Text section ->
## Begin

Re: Does anyone know how to monitor the access traffic of our website

2019-10-30 Thread Kevin A. McGrail
Perfection is the barrier to progress. I see no risk to doing it and
recommend it's a very low priority issue and the PMC should proceed
as-is unless there is an actual, demonstrable risk.

On 10/30/2019 6:13 PM, Justin Mclean wrote:
> Hi Kevin,
> I don't disagree. I would assume if projects are asked to stop using it the
> Apache site would also no longer use it.
> Perhaps it's time to ask legal / board again on progress with this?
> Thanks,
> Justin
>
> On Wed, 30 Oct 2019, 22:58 Kevin A. McGrail,  wrote:
>
>> Sounds like some people who think it's good for the goose but not the
>> gander as the idiom goes.  If www.apache.org uses it, a project should
>> be ok to use it.  People are very used to using analytics and these are
>> large companies.  They are best setup to handle privacy issues like
>> GDPR.  A solution we roll ourselves is not.
>>
>>
>> On 10/30/2019 5:12 AM, Christofer Dutz wrote:
>>> Hi Xiangdong,
>>>
>>> That's the easy way ... I would strongly suggest not to do it.
>>> I 100% agree with Justin, not to use an external tracking service.

## End

The request -> Summarize the thread on monitoring website traffic in three sentences. The listing has nothing to do with the thread.

Dataset section ->
## Begin

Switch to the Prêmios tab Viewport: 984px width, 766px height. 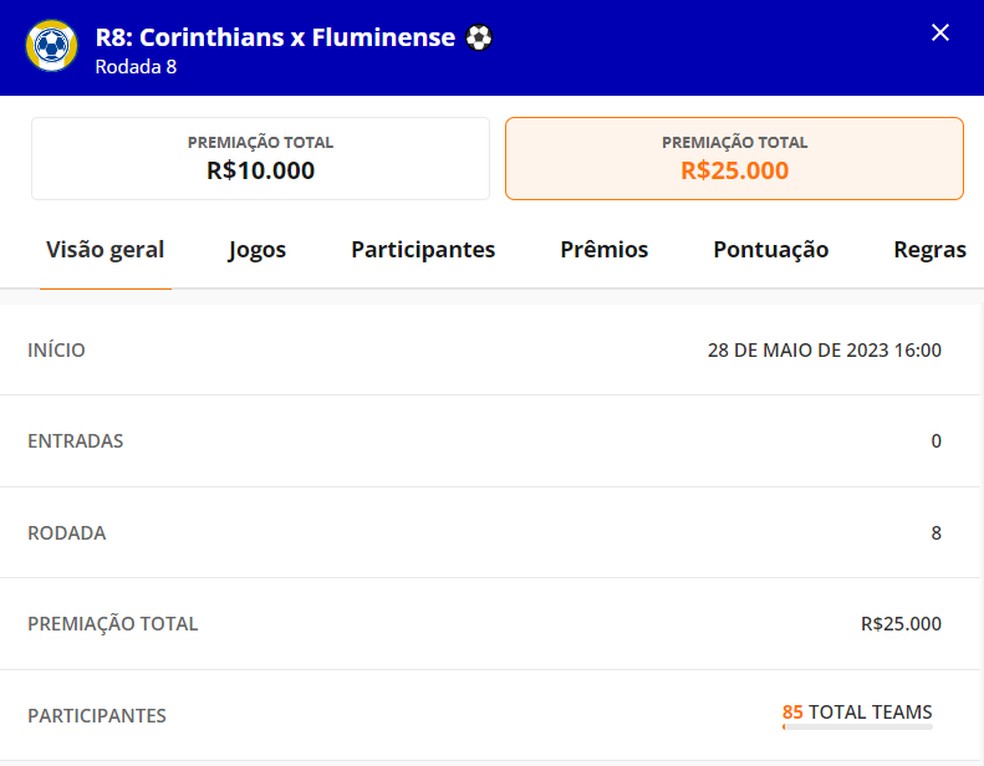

## End

Expected output -> Christofer Dutz strongly advises against using an external tracking service. Kevin A. McGrail argues that a project should be able to use analytics if www.apache.org does, since large companies are best set up to handle privacy issues such as GDPR. Justin Mclean does not disagree and suggests asking legal or the board again about progress, and Kevin then calls it a very low-priority issue and recommends that the PMC proceed as-is unless there is an actual, demonstrable risk.